EXERCISE DESCRIPTION:
Reproduce nothing but the lines from the one containing "Where should I click to: Select" to the end of the records below, each exactly as written.
[DATA SHOWN — start]
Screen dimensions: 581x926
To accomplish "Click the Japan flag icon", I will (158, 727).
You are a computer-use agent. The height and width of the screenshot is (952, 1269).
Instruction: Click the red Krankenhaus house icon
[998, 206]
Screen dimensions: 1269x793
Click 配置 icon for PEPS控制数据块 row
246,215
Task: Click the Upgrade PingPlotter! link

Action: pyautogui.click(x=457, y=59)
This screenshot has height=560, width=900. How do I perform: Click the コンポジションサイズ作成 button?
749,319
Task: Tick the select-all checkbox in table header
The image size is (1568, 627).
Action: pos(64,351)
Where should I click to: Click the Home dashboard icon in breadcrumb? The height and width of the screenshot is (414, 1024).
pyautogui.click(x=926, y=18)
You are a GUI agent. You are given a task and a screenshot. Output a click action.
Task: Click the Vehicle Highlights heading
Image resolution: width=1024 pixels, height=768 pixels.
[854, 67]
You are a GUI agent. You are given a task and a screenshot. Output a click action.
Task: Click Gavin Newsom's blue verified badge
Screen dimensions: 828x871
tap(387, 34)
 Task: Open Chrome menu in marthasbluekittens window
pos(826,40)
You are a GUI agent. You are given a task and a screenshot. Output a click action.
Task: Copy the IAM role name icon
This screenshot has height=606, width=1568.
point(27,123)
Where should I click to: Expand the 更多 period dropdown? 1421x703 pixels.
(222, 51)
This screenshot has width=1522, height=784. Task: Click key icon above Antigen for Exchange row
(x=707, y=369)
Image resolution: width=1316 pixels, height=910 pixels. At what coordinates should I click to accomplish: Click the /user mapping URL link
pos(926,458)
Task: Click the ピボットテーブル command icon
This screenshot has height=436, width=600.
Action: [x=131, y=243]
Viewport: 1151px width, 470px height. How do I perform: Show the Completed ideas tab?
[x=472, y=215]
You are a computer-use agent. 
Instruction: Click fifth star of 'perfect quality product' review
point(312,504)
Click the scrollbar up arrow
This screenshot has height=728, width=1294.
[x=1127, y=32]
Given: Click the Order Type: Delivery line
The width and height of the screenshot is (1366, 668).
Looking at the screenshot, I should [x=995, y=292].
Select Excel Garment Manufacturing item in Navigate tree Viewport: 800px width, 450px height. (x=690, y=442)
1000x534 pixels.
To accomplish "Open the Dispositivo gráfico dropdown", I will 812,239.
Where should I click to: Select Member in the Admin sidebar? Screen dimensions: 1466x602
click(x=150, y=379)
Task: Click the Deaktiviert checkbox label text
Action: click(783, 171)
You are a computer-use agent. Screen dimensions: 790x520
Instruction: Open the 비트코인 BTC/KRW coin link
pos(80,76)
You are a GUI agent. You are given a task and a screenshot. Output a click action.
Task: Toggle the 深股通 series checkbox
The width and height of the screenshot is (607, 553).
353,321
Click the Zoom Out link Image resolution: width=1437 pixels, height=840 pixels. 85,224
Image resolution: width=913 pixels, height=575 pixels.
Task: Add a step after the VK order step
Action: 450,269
[DATA SHOWN — finish]
WORKED SOLUTION:
Where should I click to: Select Member in the Admin sidebar? Screen dimensions: 1466x602
click(x=150, y=379)
Task: Click the Deaktiviert checkbox label text
Action: click(783, 171)
You are a computer-use agent. Screen dimensions: 790x520
Instruction: Open the 비트코인 BTC/KRW coin link
pos(80,76)
You are a GUI agent. You are given a task and a screenshot. Output a click action.
Task: Toggle the 深股通 series checkbox
The width and height of the screenshot is (607, 553).
353,321
Click the Zoom Out link Image resolution: width=1437 pixels, height=840 pixels. 85,224
Image resolution: width=913 pixels, height=575 pixels.
Task: Add a step after the VK order step
Action: 450,269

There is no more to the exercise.